Fisheries Development Institute experts on the participation in this expedition explained; César Alarcón “My participation in the cruise consisted mainly of obtaining qualitative phytoplankton samples with a net, up to 20 meters, for community identification, isolation and subsequent laboratory culture, in addition to quantitative phytoplankton samples obtained with oceanographic bottles at up to 30 meters depths, for phytoplankton quantification, together with obtaining total chlorophyll by filtration, to later determine it with a spectrophotometer and HPLC pigments analysis, and to obtain mollusks from the intertidal for existing toxins identification ”.

Pablo Salgado added ”The opportunity to tour fjords, canals and some more oceanic stations in the Cabo de Hornos Chilean Navy oceanographic vessel allowed, in my case, to obtain sediment samples that in another type of vessel would have been very difficult, Here we achieve depths of 545 meters.

My main task was to obtain superficial sediments by means of a dredge to see recent presence of dinoflagellates cysts, and also to obtain sediment witnesses through a HAPS Core to observe the record that microalgae have left over the past decades. ”

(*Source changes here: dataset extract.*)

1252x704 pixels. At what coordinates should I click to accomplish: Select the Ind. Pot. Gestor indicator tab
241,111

Dr. Jorge Mardones highlighted “IFOP team valuable participation, which had a multidisciplinary nature. My work, in particular, was focused on a line of research that I just started, which mixes phytoplankton photosynthetic properties and allelopathic / cytotoxic substances produced by toxic microalgae. The experiments on Cabo de Hornos board were carried out using a bio-optical measuring device called “Fast Repetition Rate Fluorometer or FRRf3” kindly provided by Plancton Andino SpA, environmental consulting company, which allows to determinate in real time toxic substances effect released by certain species of microalgae on the phytoplankton community present at a particular sampling point. The results, a priori, showed an intense toxic activity of Alexandrium catenella and Karenia selliformis dinoflagellates on the photosynthetic efficiency of the phytoplankton community in the northern part of the Magallanes region. These results have a great implication in the way we understand the appearance of these toxic species in the area of ​​the Patagonian canals ”.

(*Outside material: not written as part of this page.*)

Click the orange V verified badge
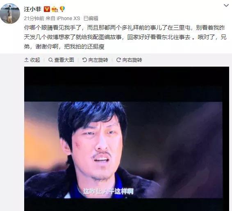Image resolution: width=232 pixels, height=211 pixels. click(47, 9)
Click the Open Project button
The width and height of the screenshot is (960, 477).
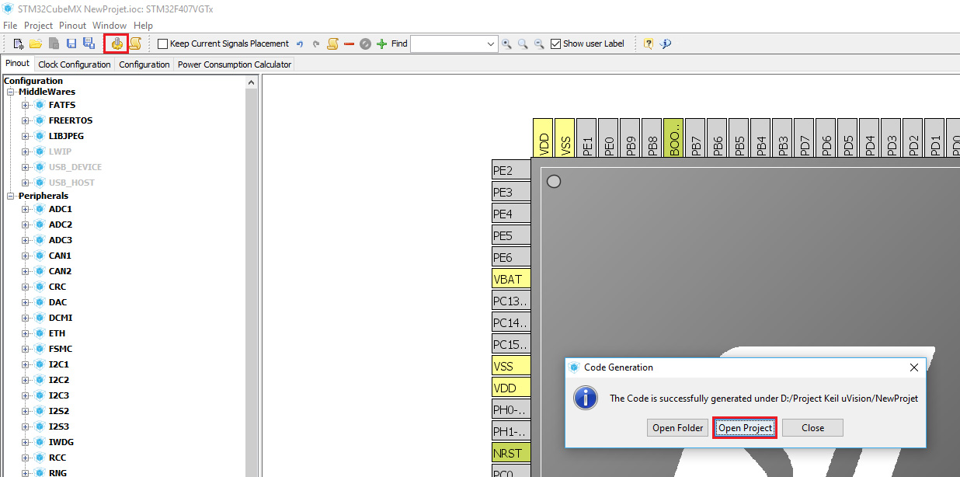coord(745,428)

Dr. Gemita Pizarro concluded “This campaign has been a success in itself by complying with the planned and also for being the first time we achieved an interdisciplinary and inter-institutional oceanographic expedition around a problem such as harmful algal blooms, commonly known to people as “red tides.” Recall that in Chile it was in the Magallanes region where the first toxic and flowering event of A. catenella associated with its production, with socio-economic and public health effects, occurred more than 40 years ago.

In my case, although I did not participate in this international expedition because I was embarking on another of the international institutional expeditions also carried out in our region, I did have to organize it together with the leading colleagues of the joint project, UMAG, UACh and IFOP. The campaign was possible in one of the best equipped ships we have in our country, the AGS 61 Cabo de Hornos, in addition to the cutting-edge technology in some research lines of the participants in the expedition. I highlight the institutional support represented by the Department of Oceanography in Valparaíso and Puerto Montt through the Environment Department and the Harmful Algae Studies Center, CREAN. I feel that this particular campaign has left a good impression on everyone, the ability to work together, expectations of achieving greater progress and satisfaction in what we have to do.